* OBJECTIVE *
Render the records as a Markdown table with the columns Row and Line text, covering only the lines from the one containing "You are a computer-use agent. The" through the end of the records, both ends included. Skip blank lines and leave the pictures out.

* SUPPLIED DATA *
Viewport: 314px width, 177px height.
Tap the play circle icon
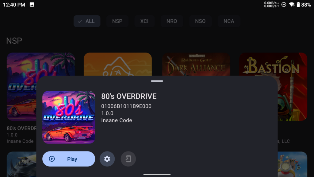[52, 159]
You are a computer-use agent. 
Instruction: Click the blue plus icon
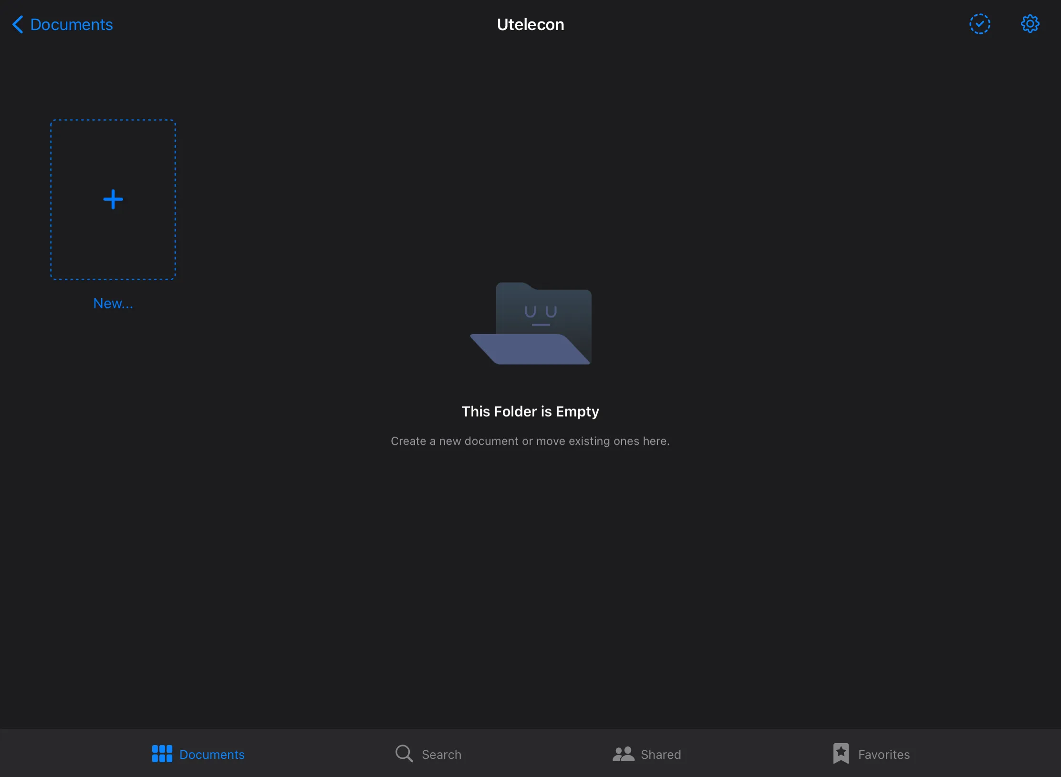click(x=113, y=200)
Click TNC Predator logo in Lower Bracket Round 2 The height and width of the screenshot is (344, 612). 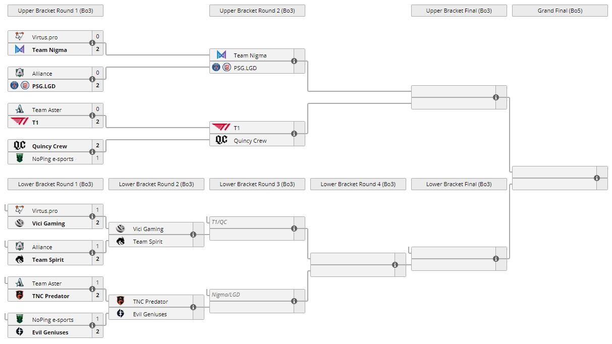pyautogui.click(x=121, y=301)
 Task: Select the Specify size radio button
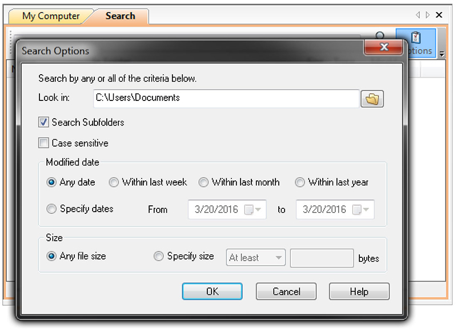click(x=159, y=256)
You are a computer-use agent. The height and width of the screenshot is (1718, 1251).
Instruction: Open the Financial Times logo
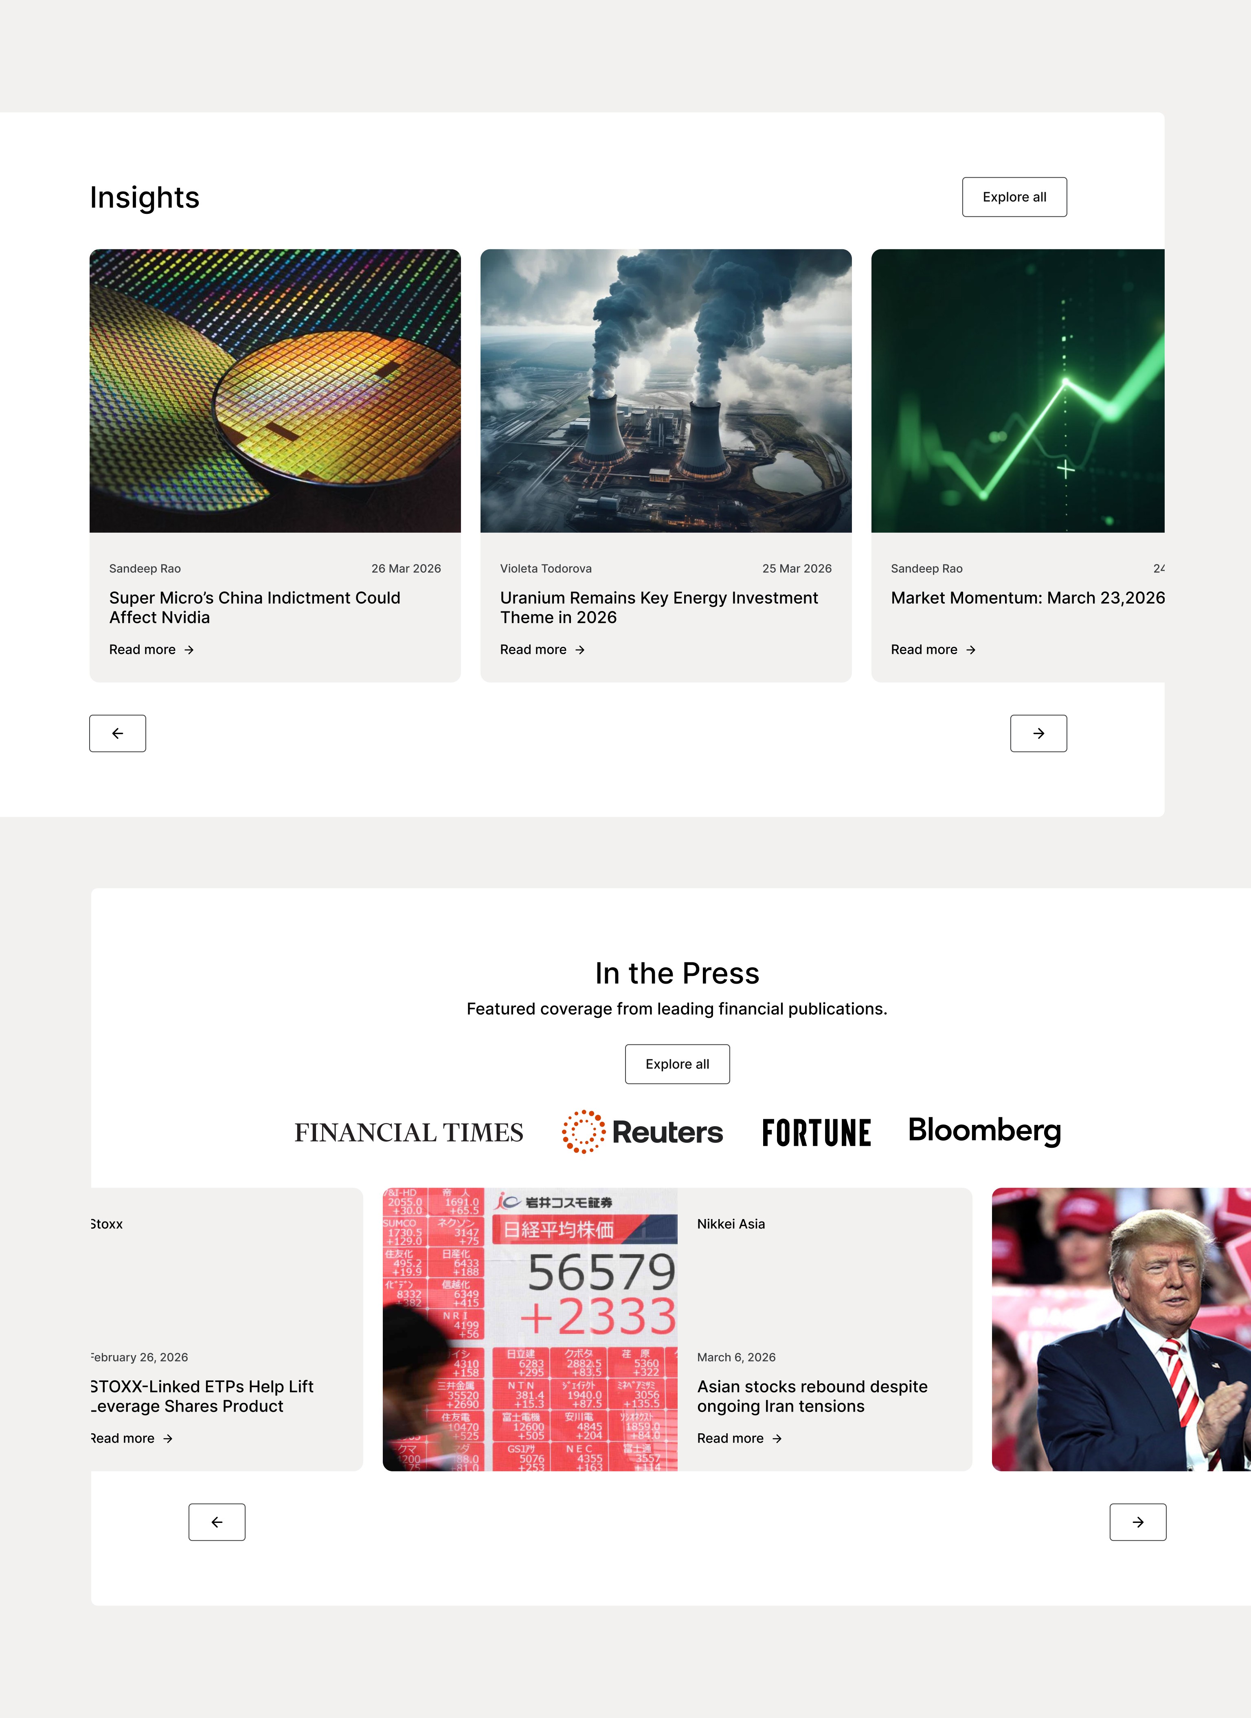click(409, 1132)
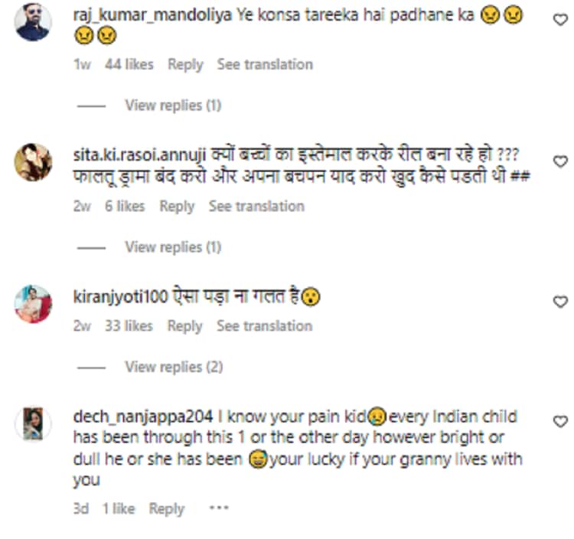Viewport: 574px width, 539px height.
Task: Open more options on dech_nanjappa204's comment
Action: point(218,508)
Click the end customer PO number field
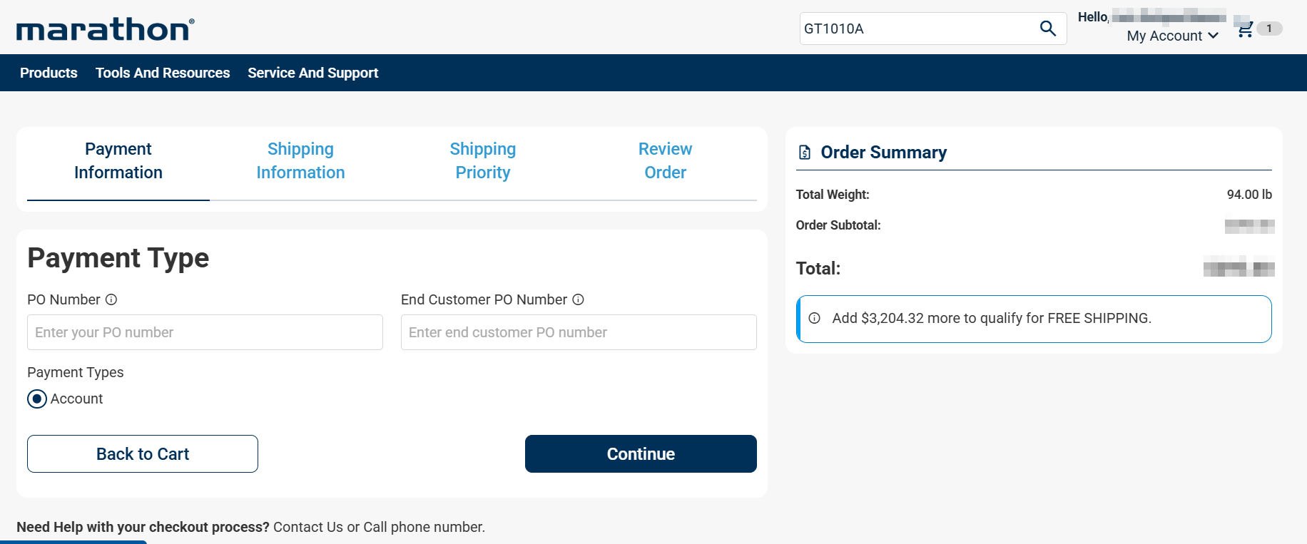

* SOLUTION TO THE EXERCISE *
| Row | Line text |
|---|---|
| 1 | You are a computer-use agent. The height and width of the screenshot is (1718, 1251). |
| 2 | Instruction: Open the Financial Times logo |
| 3 | click(409, 1132) |
| 4 | Viewport: 574px width, 539px height. |
| 5 | Task: Open more options on dech_nanjappa204's comment |
| 6 | Action: point(218,508) |
| 7 | Click the end customer PO number field |